‘Small and noisy. No, don’t use that. There’s a clean one in the drawer. He was that puny, he looked like a skinned rabbit. My bairn weighed almost double at the same age.’
‘Matthew—small?’
‘Oh yes, and sickly. Couldn’t keep his feeds down. I’ll say this for your mother-in-law. She had a picky child on her hands. He didn’t even sleep through the night until he was almost eighteen months.’
Jennifer stared at Nan’s gnarled and bony hands. Could Matthew ever have been sickly, ever have been a bairn at all—all six-foot-steel of him with his computer-brain and that everlasting sceptre in his hands?
Molly was chopping onions for a home-made soup. ‘I remember Matthew. He was fourteen when he left here and I was eight or nine. He wasn’t small then. I was secretly in love with him. He was very tall and lanky with dark hair.’
‘What made him leave?’
‘What had he to stay for?’ Nan was tackling the saucepans now—six or seven of them. ‘He’d lost both his parents. Hester had married his father just before he died.
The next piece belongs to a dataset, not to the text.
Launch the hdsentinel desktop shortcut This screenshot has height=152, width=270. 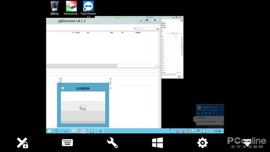71,8
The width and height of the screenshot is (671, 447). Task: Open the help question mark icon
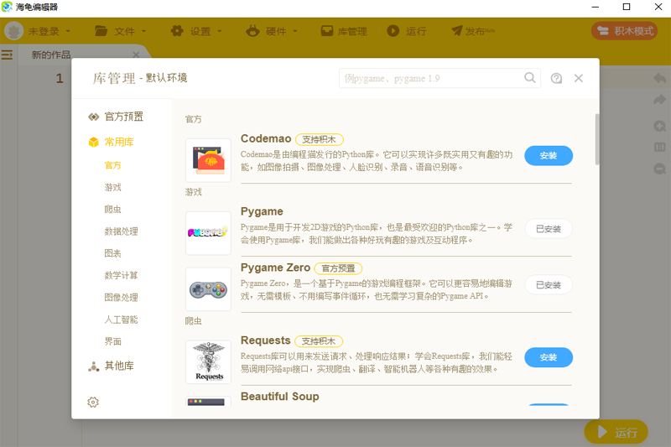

I doubt if Matthew approved of that. He was quite a little snob, you know. She hadn’t much time for him, anyway, once the new bairn was born. And the farm was a write-off, more or less. Money was short, the house was dark and cold. I’d have had him here, but Hester wouldn’t hear of it. In the end, one of Thomas’s fancy relatives turned up from London and took Matthew off her hands. Offered to pay his fees at boarding school—even kept him in the holidays. No one saw him up here after that.’
‘Did Hester … mind? I mean, if she’d looked after him since he was a baby—fourteen years or so, then surely she must have …’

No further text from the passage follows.